TASK OBJECTIVE:
Print the first line of the data below and every one after it, through the line containing "This screenshot has height=842, width=862.", exactly as written.

------ DATA ------

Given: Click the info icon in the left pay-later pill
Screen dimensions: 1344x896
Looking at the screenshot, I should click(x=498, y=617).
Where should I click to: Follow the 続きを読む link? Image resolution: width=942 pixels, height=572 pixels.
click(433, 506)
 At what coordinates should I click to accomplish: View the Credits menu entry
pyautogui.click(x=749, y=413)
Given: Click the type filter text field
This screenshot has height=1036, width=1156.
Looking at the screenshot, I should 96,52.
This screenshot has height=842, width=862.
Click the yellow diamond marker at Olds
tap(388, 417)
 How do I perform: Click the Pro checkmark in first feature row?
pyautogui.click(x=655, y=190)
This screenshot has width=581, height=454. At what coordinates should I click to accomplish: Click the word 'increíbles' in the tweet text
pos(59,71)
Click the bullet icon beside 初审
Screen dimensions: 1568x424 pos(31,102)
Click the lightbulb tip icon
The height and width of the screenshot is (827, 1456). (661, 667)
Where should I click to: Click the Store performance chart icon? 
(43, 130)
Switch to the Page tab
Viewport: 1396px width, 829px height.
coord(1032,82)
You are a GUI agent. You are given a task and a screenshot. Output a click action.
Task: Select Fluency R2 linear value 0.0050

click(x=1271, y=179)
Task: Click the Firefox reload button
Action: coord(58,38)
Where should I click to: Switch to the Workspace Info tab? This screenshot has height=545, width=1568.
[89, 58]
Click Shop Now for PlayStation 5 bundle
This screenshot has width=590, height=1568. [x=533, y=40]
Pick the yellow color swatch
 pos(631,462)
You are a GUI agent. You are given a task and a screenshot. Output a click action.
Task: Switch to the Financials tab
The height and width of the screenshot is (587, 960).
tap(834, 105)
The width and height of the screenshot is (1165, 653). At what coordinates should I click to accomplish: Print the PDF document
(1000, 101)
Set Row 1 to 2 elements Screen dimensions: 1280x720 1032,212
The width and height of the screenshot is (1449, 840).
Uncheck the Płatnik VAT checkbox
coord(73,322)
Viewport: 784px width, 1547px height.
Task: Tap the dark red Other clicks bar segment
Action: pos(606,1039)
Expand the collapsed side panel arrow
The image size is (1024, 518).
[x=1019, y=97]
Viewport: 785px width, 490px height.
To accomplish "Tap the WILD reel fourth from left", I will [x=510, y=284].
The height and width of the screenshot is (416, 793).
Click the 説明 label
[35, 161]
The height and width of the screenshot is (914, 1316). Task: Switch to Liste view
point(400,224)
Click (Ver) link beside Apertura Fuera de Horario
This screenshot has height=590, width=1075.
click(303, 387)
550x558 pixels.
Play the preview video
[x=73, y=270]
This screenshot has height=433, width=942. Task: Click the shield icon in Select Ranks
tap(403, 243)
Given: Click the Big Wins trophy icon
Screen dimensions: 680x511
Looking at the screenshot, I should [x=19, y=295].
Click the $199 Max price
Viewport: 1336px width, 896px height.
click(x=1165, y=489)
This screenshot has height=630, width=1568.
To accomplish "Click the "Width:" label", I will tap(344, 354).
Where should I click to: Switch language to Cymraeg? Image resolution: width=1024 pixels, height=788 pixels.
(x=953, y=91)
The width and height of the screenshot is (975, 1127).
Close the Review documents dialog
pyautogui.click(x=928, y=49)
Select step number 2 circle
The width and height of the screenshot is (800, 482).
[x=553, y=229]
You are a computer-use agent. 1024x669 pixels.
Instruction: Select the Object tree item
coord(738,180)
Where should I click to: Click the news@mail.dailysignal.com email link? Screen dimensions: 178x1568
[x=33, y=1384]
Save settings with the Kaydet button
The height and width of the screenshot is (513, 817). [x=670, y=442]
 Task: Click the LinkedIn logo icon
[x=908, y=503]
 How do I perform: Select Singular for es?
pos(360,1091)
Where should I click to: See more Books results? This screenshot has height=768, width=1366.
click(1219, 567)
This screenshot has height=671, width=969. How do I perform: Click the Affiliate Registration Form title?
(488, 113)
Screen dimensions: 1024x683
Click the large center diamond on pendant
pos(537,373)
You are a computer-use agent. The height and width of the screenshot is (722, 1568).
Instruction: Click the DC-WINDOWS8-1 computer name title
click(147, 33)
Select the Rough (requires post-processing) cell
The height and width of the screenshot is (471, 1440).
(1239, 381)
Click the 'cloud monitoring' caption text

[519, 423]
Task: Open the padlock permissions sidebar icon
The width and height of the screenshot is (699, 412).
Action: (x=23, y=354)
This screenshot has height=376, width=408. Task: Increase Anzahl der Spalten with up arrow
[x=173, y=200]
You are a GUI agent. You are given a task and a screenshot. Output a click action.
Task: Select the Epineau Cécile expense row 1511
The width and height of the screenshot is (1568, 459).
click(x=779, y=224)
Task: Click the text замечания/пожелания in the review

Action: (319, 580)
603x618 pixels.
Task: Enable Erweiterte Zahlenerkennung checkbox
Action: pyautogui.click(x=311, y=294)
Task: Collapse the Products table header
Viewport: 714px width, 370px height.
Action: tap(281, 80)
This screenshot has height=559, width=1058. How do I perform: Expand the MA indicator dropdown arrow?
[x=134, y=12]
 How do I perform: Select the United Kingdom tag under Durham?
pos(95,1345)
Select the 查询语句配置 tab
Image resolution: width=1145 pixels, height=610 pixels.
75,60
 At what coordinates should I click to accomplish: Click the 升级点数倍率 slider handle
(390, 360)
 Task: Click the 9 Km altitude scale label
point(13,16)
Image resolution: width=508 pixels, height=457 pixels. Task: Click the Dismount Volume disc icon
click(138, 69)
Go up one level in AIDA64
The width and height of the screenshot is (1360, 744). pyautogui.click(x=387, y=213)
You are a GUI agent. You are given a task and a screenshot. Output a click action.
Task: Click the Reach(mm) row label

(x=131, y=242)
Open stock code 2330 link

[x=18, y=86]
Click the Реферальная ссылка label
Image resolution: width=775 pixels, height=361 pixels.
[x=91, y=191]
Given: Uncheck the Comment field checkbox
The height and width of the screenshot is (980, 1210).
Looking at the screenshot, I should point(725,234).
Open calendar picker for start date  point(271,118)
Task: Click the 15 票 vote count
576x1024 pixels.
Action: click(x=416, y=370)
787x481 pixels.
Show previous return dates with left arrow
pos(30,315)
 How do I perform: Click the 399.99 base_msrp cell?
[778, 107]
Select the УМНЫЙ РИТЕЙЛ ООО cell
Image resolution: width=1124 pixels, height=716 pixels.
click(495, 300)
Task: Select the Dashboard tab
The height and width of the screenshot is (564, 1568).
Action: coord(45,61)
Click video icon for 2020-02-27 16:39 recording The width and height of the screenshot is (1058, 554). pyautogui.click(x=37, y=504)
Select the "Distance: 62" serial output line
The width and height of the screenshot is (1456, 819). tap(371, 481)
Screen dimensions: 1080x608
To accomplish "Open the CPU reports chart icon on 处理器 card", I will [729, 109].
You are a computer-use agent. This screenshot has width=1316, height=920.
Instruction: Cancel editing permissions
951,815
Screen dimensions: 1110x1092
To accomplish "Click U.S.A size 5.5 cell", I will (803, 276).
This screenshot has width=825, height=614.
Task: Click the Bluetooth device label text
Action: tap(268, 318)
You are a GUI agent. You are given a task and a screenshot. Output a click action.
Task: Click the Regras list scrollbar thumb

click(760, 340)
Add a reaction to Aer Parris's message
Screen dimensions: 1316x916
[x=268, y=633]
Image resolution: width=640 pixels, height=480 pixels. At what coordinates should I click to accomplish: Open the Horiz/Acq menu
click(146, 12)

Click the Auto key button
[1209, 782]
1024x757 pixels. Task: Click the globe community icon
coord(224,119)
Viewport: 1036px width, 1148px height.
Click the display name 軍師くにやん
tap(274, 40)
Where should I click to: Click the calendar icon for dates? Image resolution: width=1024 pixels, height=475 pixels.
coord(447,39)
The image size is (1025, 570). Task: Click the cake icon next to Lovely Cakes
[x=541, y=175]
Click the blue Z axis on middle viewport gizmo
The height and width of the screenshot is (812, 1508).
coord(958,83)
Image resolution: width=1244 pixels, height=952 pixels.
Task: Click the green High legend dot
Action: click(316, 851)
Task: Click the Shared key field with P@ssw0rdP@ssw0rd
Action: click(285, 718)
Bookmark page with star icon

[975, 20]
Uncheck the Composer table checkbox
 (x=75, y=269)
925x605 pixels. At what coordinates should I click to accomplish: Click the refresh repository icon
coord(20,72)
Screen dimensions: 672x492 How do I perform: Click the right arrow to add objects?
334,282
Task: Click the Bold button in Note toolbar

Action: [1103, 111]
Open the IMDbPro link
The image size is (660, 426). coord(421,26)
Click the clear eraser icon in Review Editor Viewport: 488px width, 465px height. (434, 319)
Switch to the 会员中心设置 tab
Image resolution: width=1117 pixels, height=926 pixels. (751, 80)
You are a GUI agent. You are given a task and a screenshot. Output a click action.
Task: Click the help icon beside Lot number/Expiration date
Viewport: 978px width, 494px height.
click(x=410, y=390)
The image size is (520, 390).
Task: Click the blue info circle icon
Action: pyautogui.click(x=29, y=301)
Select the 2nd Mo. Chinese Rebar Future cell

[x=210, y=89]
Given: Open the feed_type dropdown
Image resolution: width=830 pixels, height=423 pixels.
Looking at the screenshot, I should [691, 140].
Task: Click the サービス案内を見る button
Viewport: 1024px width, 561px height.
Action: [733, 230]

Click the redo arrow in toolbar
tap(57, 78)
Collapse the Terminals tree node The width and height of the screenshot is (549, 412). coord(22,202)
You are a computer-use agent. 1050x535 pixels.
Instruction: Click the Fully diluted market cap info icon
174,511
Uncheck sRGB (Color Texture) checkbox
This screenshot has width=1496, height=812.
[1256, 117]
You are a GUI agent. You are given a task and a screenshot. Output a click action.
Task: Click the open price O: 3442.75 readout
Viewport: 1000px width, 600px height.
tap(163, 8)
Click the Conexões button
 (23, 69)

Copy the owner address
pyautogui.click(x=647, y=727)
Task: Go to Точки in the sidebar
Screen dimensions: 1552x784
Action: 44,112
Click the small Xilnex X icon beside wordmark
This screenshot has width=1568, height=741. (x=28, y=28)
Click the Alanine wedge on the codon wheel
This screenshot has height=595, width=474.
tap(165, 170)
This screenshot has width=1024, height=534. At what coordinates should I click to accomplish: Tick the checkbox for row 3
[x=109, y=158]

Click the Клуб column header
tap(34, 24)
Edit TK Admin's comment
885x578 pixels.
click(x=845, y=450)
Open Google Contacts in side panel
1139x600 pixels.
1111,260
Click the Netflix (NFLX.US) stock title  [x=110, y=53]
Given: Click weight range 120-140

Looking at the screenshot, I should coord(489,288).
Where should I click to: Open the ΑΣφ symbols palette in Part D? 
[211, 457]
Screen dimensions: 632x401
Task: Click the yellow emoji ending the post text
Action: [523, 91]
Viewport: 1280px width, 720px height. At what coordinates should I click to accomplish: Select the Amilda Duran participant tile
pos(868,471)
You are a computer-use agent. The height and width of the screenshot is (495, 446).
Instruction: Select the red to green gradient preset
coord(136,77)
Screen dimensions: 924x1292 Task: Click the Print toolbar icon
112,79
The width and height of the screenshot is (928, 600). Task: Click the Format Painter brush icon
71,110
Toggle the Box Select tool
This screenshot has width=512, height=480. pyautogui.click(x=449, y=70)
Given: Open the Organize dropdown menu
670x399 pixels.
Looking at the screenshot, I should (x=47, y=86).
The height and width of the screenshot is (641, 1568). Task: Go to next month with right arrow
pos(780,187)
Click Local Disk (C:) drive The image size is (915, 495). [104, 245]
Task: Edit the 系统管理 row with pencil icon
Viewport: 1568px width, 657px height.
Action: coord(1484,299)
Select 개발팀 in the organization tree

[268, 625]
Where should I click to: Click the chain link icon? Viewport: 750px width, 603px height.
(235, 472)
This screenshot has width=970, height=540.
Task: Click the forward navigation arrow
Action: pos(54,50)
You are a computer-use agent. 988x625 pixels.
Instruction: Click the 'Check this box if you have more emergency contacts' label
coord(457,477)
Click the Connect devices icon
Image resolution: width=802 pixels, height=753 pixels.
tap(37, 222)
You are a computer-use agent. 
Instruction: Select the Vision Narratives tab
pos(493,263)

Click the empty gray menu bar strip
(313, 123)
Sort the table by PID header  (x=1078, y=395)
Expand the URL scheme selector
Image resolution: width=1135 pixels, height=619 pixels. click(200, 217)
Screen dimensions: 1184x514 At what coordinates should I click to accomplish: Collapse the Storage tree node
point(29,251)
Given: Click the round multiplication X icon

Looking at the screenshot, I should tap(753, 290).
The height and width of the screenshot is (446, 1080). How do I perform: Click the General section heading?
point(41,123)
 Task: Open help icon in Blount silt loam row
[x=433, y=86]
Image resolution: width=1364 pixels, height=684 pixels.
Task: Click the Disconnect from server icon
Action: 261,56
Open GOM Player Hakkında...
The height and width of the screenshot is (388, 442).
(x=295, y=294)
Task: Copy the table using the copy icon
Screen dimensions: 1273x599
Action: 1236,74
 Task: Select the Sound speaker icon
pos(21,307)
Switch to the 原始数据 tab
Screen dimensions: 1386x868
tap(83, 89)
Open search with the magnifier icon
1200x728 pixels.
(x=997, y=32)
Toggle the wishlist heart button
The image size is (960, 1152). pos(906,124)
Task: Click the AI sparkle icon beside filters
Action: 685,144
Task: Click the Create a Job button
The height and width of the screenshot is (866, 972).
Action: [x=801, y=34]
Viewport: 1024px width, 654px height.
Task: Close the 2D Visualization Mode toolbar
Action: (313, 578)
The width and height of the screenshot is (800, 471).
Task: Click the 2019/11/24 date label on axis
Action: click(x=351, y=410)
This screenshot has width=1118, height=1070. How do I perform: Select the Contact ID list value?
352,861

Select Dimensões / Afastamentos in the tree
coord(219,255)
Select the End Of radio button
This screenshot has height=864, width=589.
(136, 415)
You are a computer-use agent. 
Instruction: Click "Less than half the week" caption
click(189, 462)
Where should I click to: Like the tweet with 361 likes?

------

RESPONSE TO THE TASK:
Given: Click the info icon in the left pay-later pill
Screen dimensions: 1344x896
Looking at the screenshot, I should click(x=498, y=617).
Where should I click to: Follow the 続きを読む link? Image resolution: width=942 pixels, height=572 pixels.
click(433, 506)
 At what coordinates should I click to accomplish: View the Credits menu entry
pyautogui.click(x=749, y=413)
Given: Click the type filter text field
This screenshot has height=1036, width=1156.
Looking at the screenshot, I should 96,52.
This screenshot has height=842, width=862.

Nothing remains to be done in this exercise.